__Short problem__:
Output everything from the line containing "Task: Click the eraser icon in Console" down to the end of the records below, character for character, with the pictures left out.

"""

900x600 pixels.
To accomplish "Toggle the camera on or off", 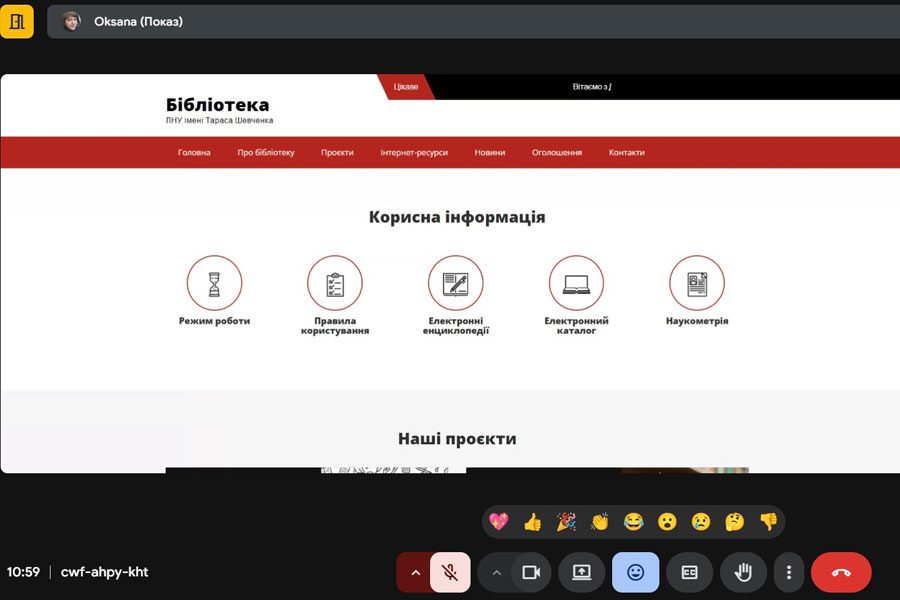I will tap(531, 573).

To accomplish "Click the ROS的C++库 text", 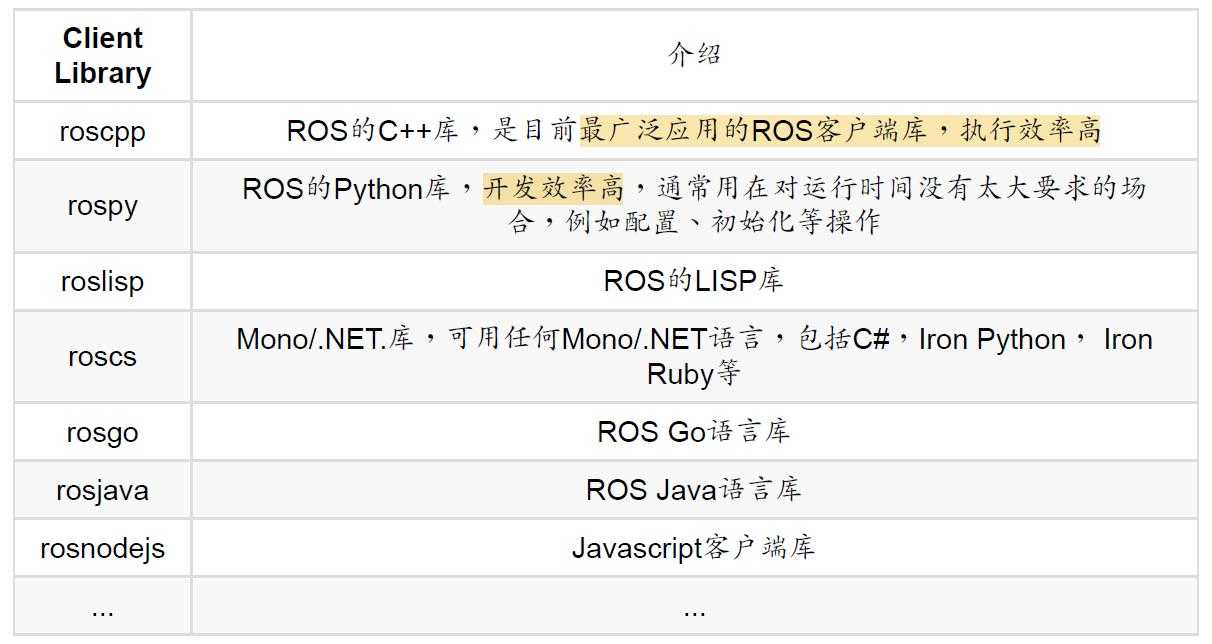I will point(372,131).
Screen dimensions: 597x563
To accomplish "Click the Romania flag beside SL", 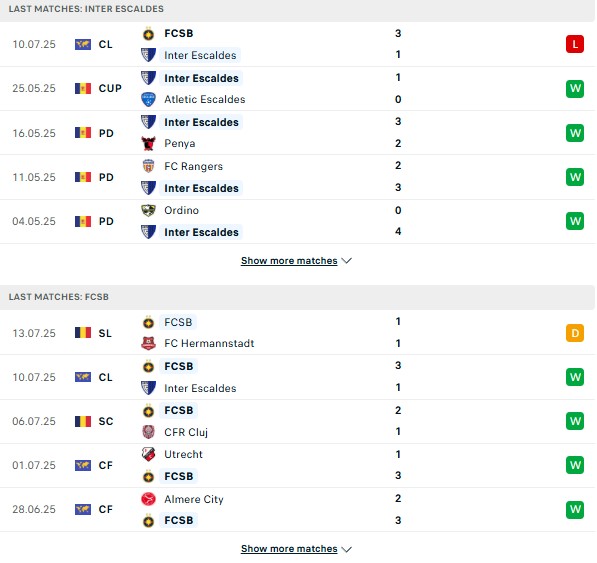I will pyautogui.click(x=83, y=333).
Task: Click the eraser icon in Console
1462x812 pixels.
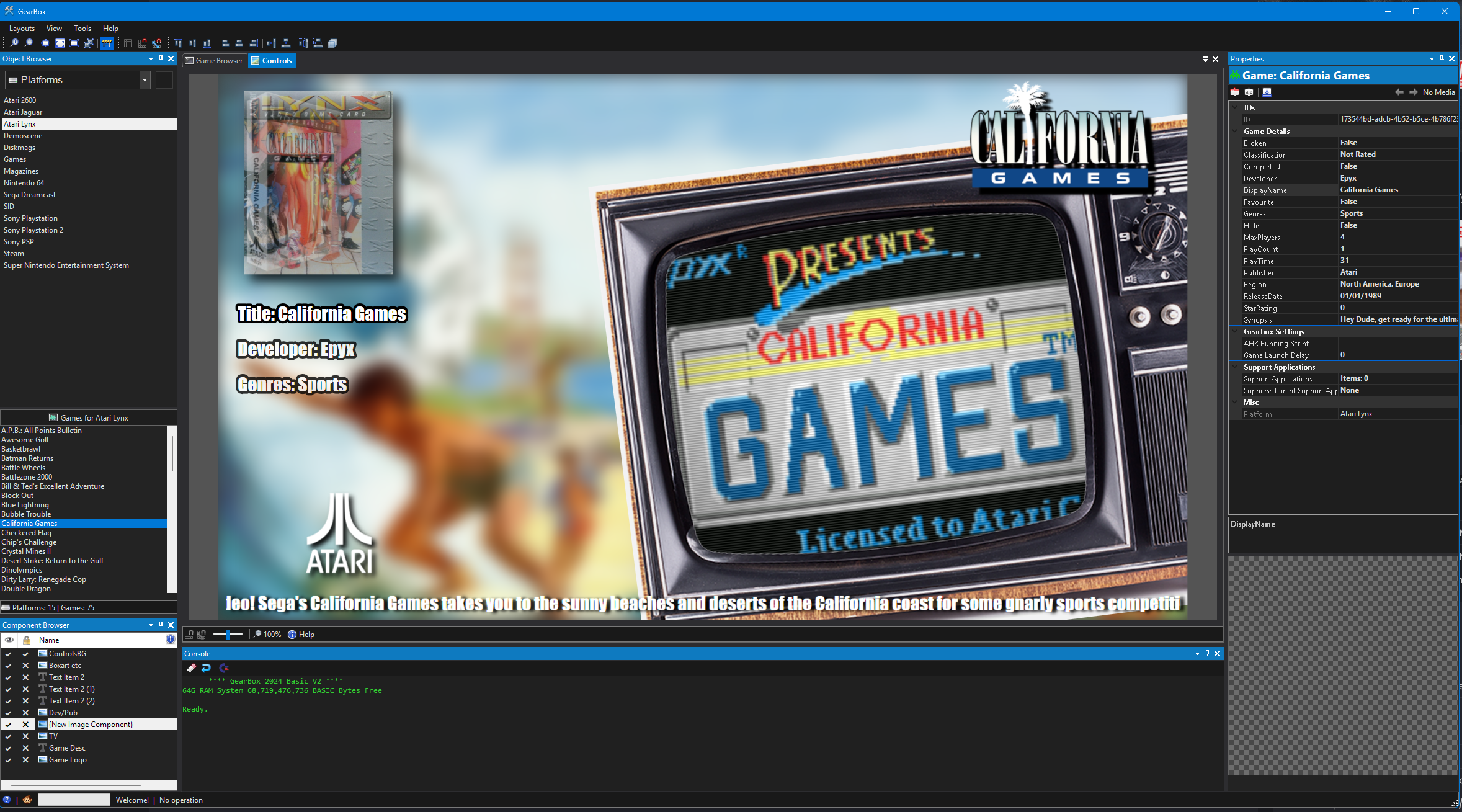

"""

__Solution below__:
Task: Click the eraser icon in Console
1462x812 pixels.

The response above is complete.